[personal profile] eub
One electrical box in the kitchen stopped working, both outlets of it. It definitely worked until the day or two before.

My little outlet tester says hot/ground reversed. I'm not 100% certain but I'm pretty sure I tested every three-prong outlet in the house (to find the ones that aren't actually grounded), and there was sure no hot/ground reversal. Which sounds like a weird condition to have, ever, plus extra-weird to spontaneously develop. I o_Oed and breakered that circuit off.

Now I ask Dear Doctor Internet (Electrical Dept.) and it sounds like that reading probably means "open neutral" and a load somewhere else on the circuit. The "backstabbed outlets" that the Doctor mentions seem to be described here.

I ♥ Doctor Internet (all her Departments), but I like a second opinion from Doctor Livejournal on electrical work. Also... if I find these are backstab, I'll probably change them all over to screwed, but I'm curious if there's also a way to debug which one went bad before opening them all -- it should be either the last *working* one in the circuit chain (if the fault's in the "outbound" neutral), or the first non-working one (if fault's in the "inbound" neutral), I believe?

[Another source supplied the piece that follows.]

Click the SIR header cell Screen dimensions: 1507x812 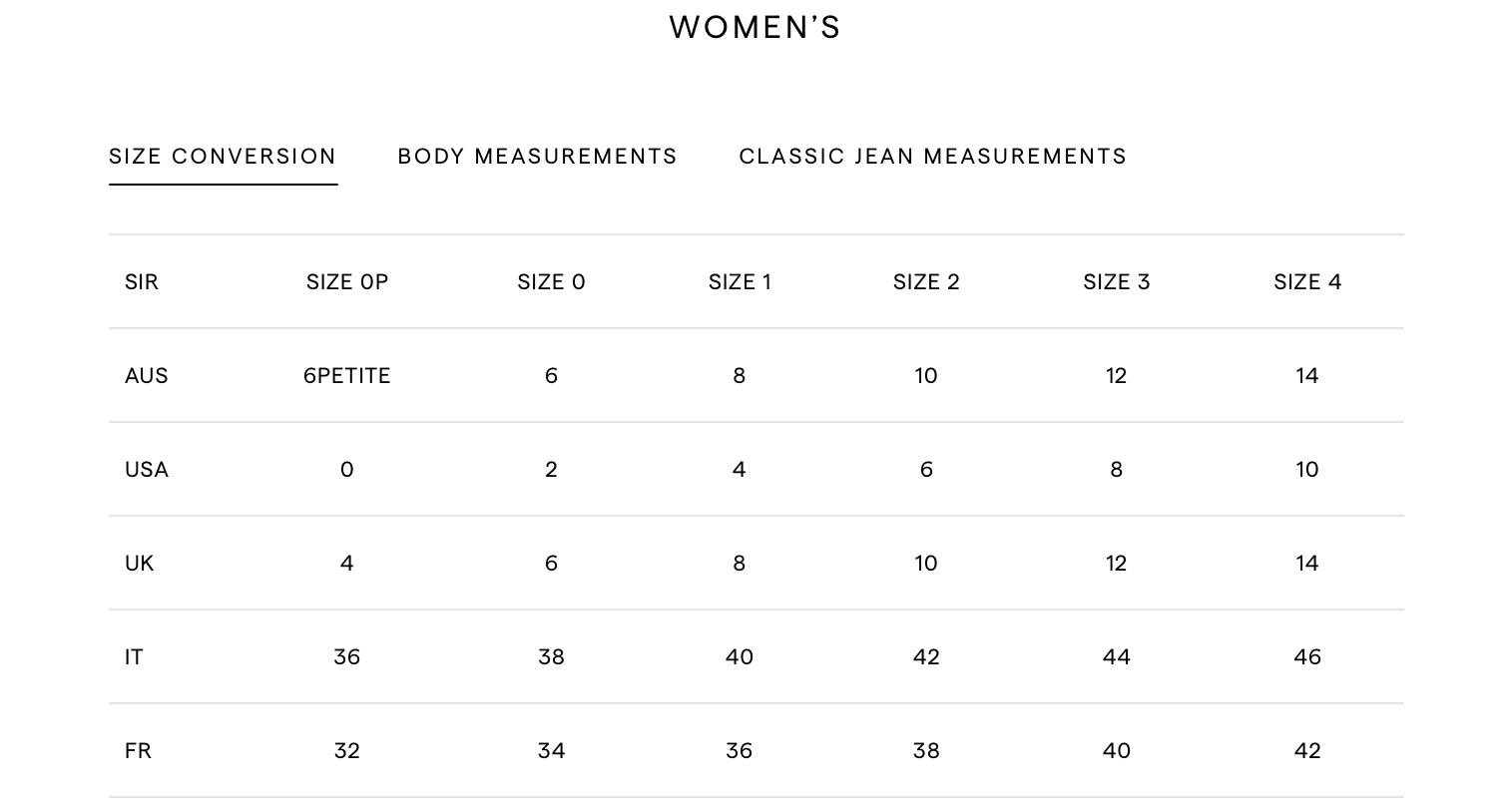point(142,282)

Date: 2011-01-05 08:16 am (UTC)
From: [personal profile] hattifattener
Dr. Internet seems to be busy helping another caller at the moment but the diagnosis sounds reasonable to me.

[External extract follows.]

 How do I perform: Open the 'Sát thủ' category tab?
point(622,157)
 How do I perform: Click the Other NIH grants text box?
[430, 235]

You could use one of the simpler outlet testers (the kind that's just a neon bulb with two probes) to compare the outlet's neutral against a neutral or ground brought in on an extension cord.

Date: 2011-01-06 04:05 am (UTC)
From: [identity profile] randomdreams.livejournal.com
I was thinking the same. Find an outlet that you know is working, figure out if neutral's gone hot. I agree with your diagnostic technique, with the proviso that the problem might not be in an outlet box, but in somewhere else that people have joined neutrals: a light or a switch-with-power.

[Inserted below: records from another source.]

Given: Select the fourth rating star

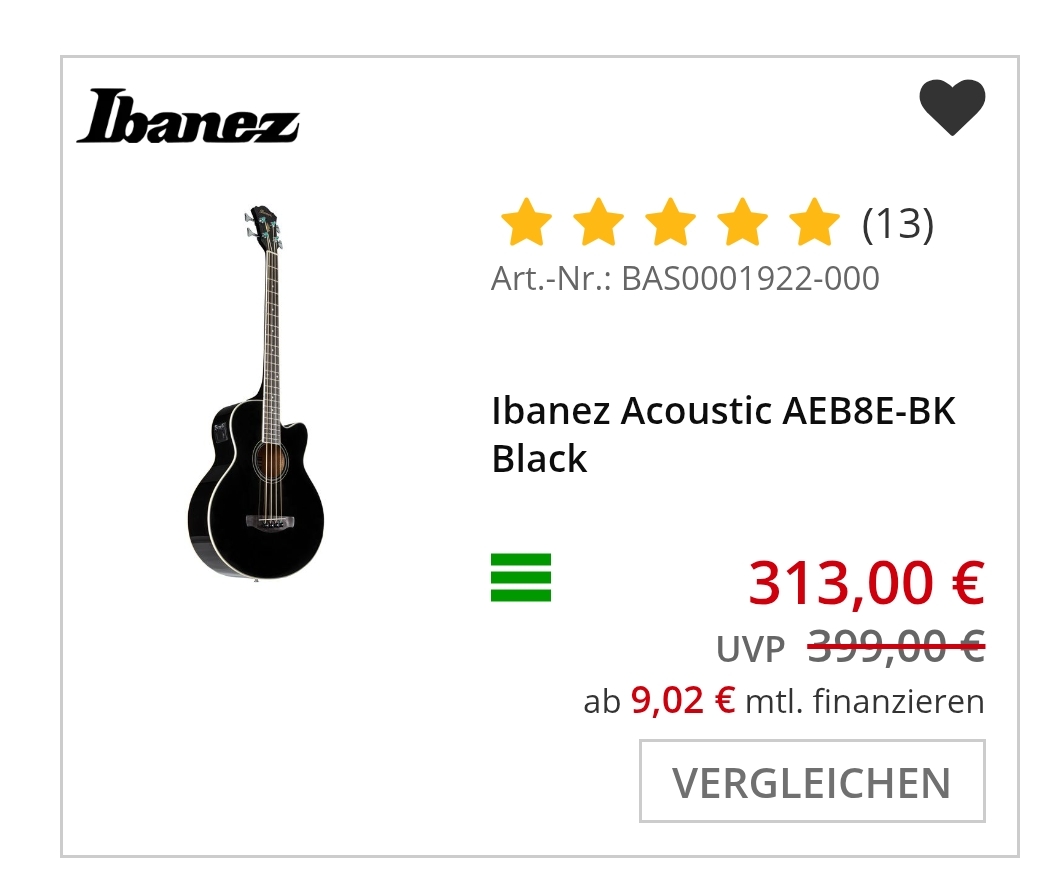Looking at the screenshot, I should point(742,222).
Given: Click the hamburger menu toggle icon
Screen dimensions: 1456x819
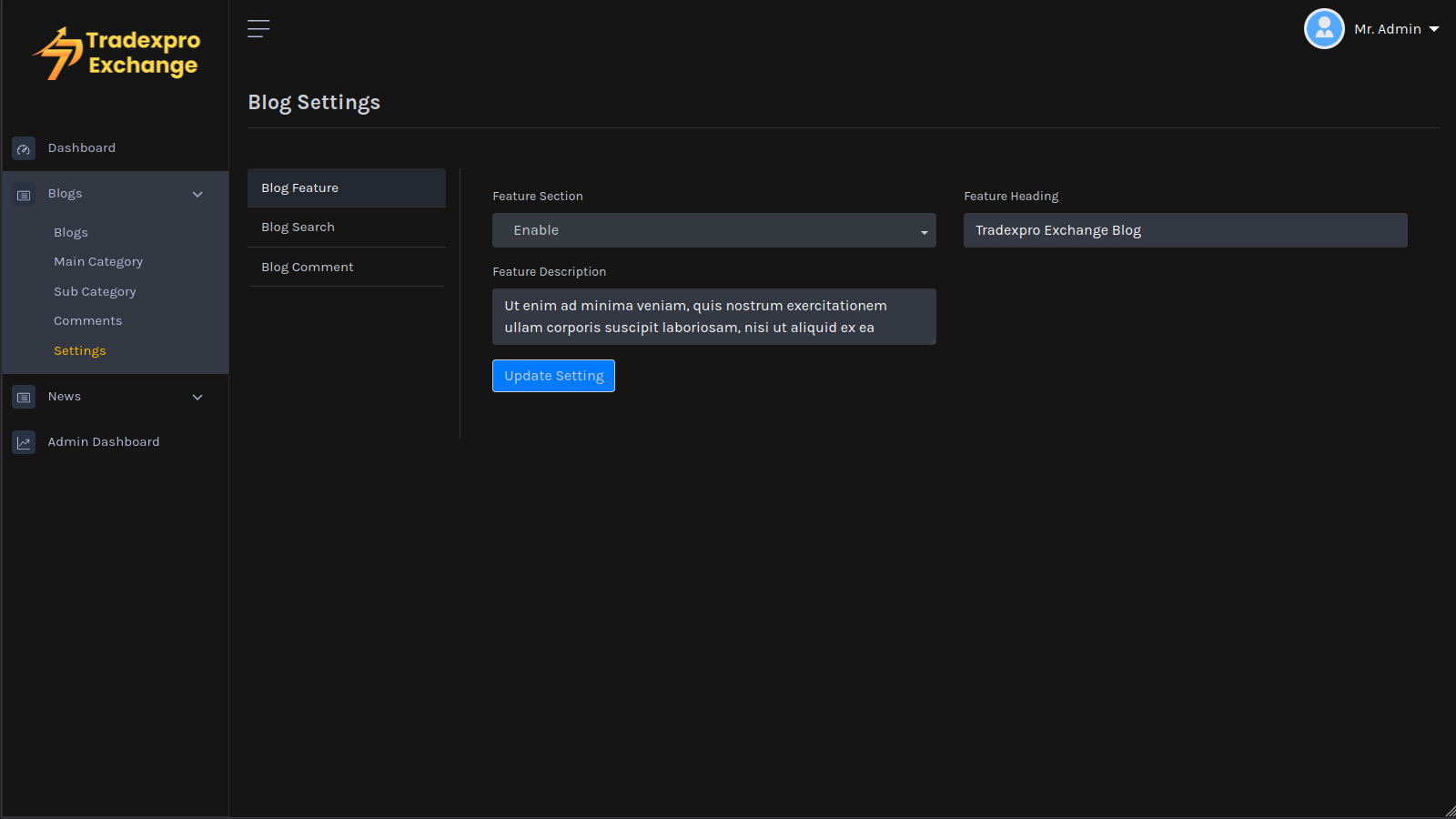Looking at the screenshot, I should (258, 29).
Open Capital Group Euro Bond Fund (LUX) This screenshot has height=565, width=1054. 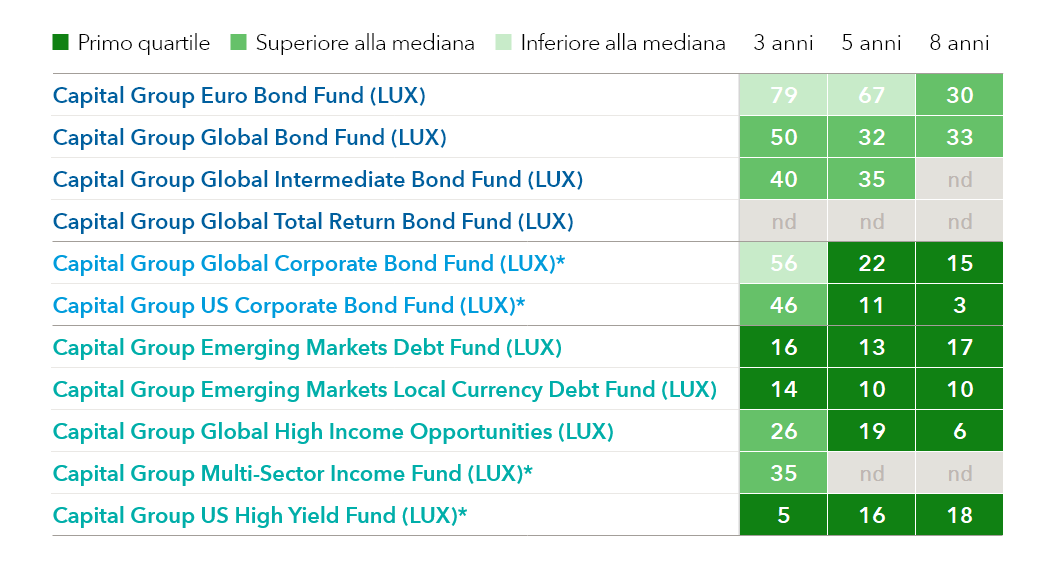click(x=239, y=95)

Also, afaik, if people wire the ground to the neutral per-outlet, the outlet testers will show the outlet as grounded without actually being grounded: people do that if the wiring in the house is only two-strand but they want three-prong outlets.

Date: 2011-01-06 06:00 am (UTC)
From: [identity profile] eub.livejournal.com
Looking, I think this circuit contains only two outlet boxes on opposite walls of the room with another circuit interspersed. I dunno, man.

Re the afaik: interesting, that is a definite possibility in this house. Though it would be a different electrical-work style that what I know we have, which is three-prong outlets with open ground.